Question

.

Answer 1

Another . ? :D

Answer 2

If alpha and beta are the roots of the equation ax^2+bx+c, then the quadratic equation,
ax62-bx(x-1)+c(x-1)^2 has roots

Answer 3

\[\large{ax^2 - bx(x-1) + c(x-1)^2 = ax^2 - bx^2 + bx + cx^2 - 2cx + c}\]
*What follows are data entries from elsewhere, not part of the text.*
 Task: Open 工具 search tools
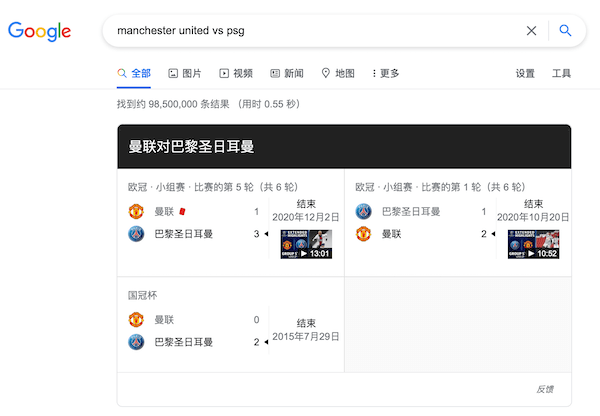[x=562, y=73]
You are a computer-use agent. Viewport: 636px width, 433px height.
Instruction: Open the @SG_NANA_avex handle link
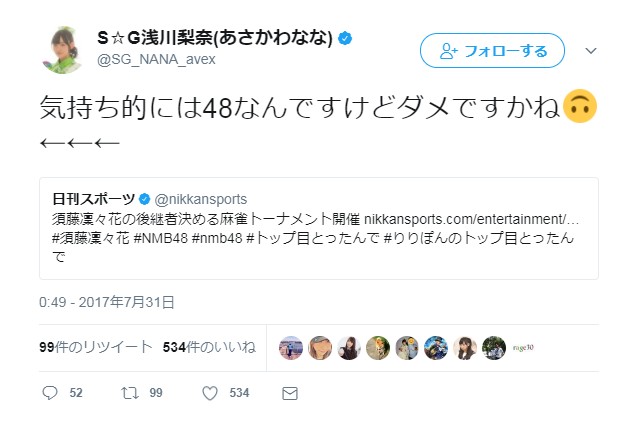pyautogui.click(x=156, y=60)
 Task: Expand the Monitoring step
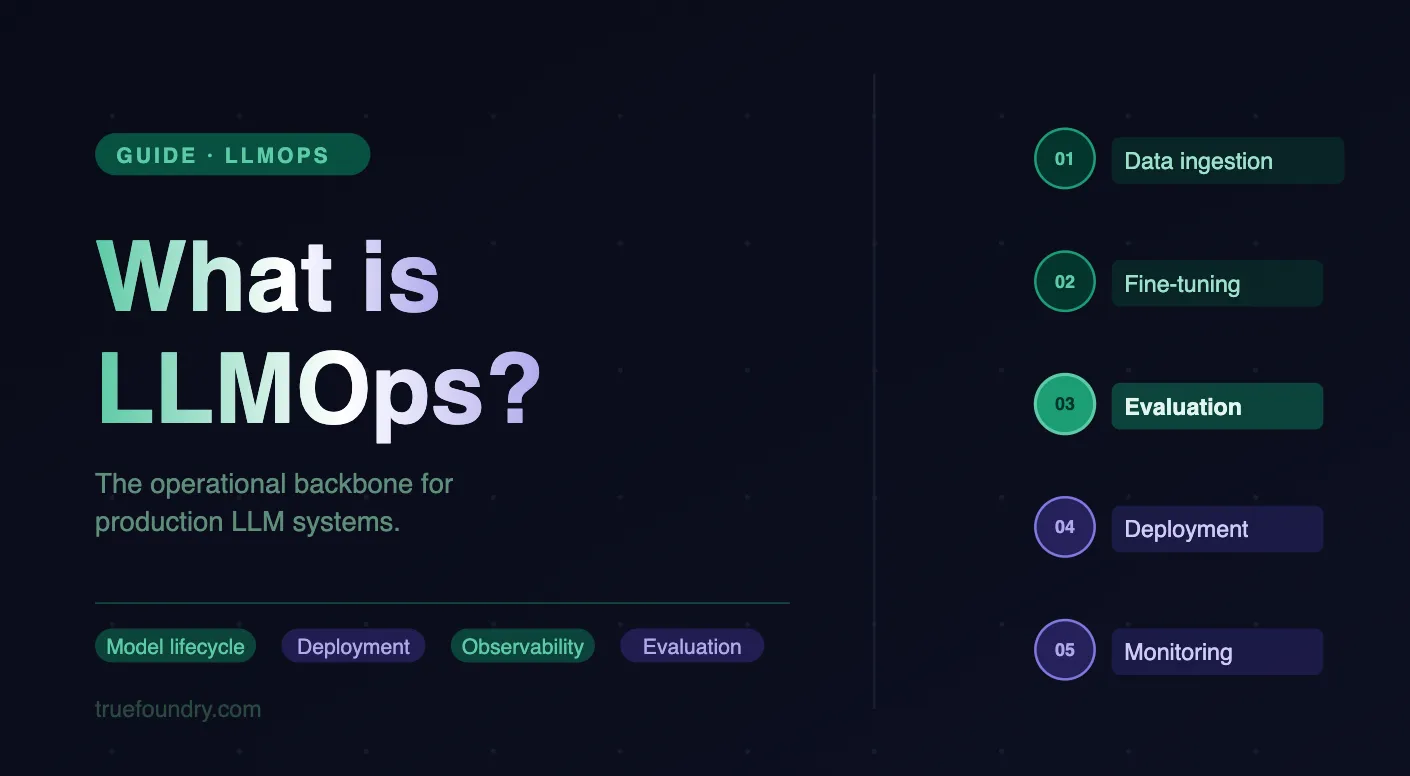[x=1216, y=651]
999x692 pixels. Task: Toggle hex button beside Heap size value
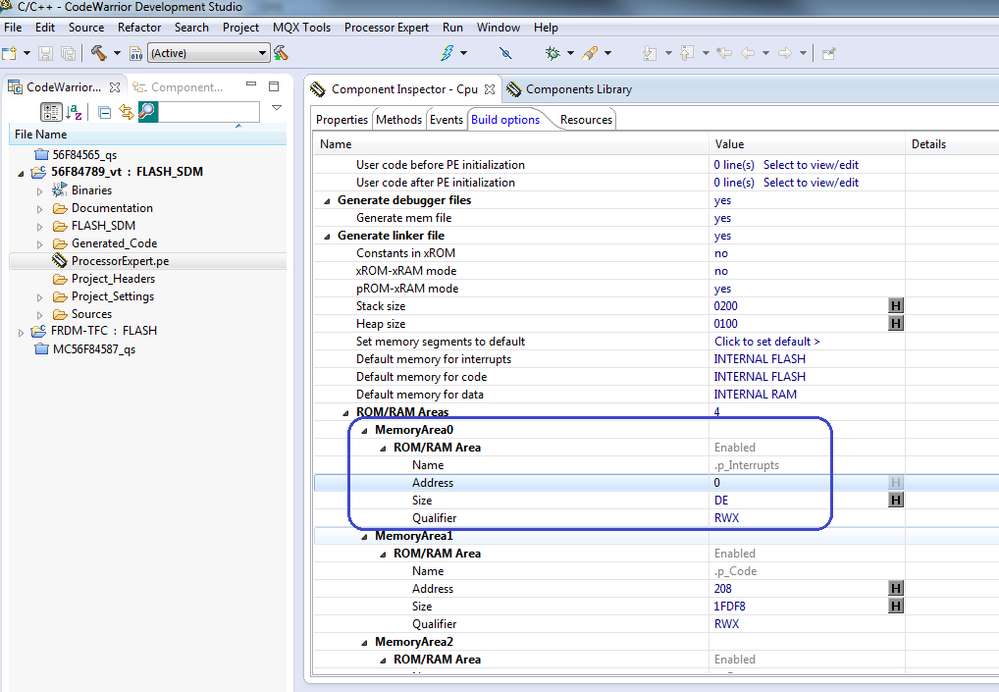pos(895,324)
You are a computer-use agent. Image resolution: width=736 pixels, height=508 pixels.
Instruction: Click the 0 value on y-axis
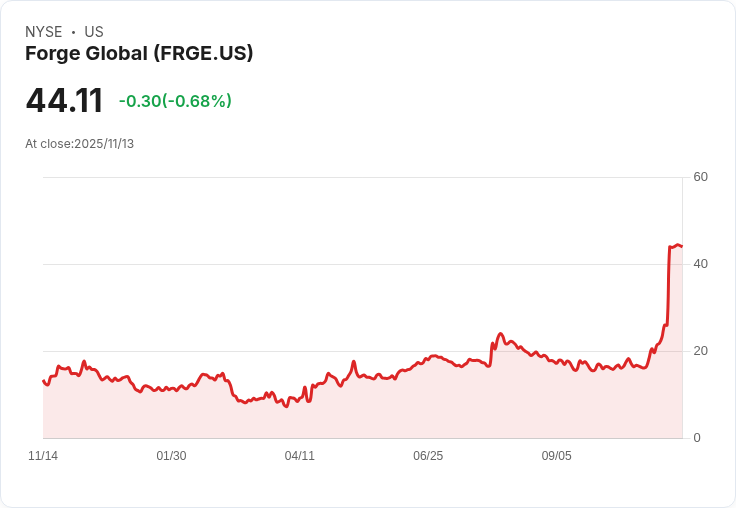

\[\large{=(a-b+c)x^2 - 2cx + c}\]

Answer 4

Since alpha and beta are roots of ax^2+bx+c then:

\[\large{\alpha \beta = \cfrac{c}{a}}\]

\[\large{\alpha + \beta = \cfrac{-b}{a}}\]

Answer 5

yes okay..

Answer 6

Now let the roots of the new equation be x1 and x2, then:

\[\large{x_1 + x_2 = \cfrac{-(-2c)}{a-b+c} = \cfrac{2c}{a-b+c}}\]

\[\large{x_1 x_2 = \cfrac{c}{a-b+c}}\]

Answer 7

yes

Answer 8

\[\large{\implies x_1 + x_2 = \cfrac{2(\cfrac{c}{a})}{1 - \cfrac{b}{a} + \cfrac{c}{a}}}\]

Answer 9

Now we know the values of c/a and b/a in terms of alpha, beta

Answer 10

nice got it

Answer 11

Thus:

\[\large{x_1+x_2 = \cfrac{2\alpha\beta}{1 + \alpha + \beta + \alpha \beta}}\]

Answer 12

Similarly:

\[\large{x_1 x_2 = \cfrac{\cfrac{c}{a}}{1- \cfrac{b}{a} + \cfrac{c}{a}}}\]

\[\large{\implies x_1 x_2 = \cfrac{\alpha\beta}{1+\alpha+\beta+\alpha \beta}}\]

Answer 13

thanx

Answer 14

Your welcome :)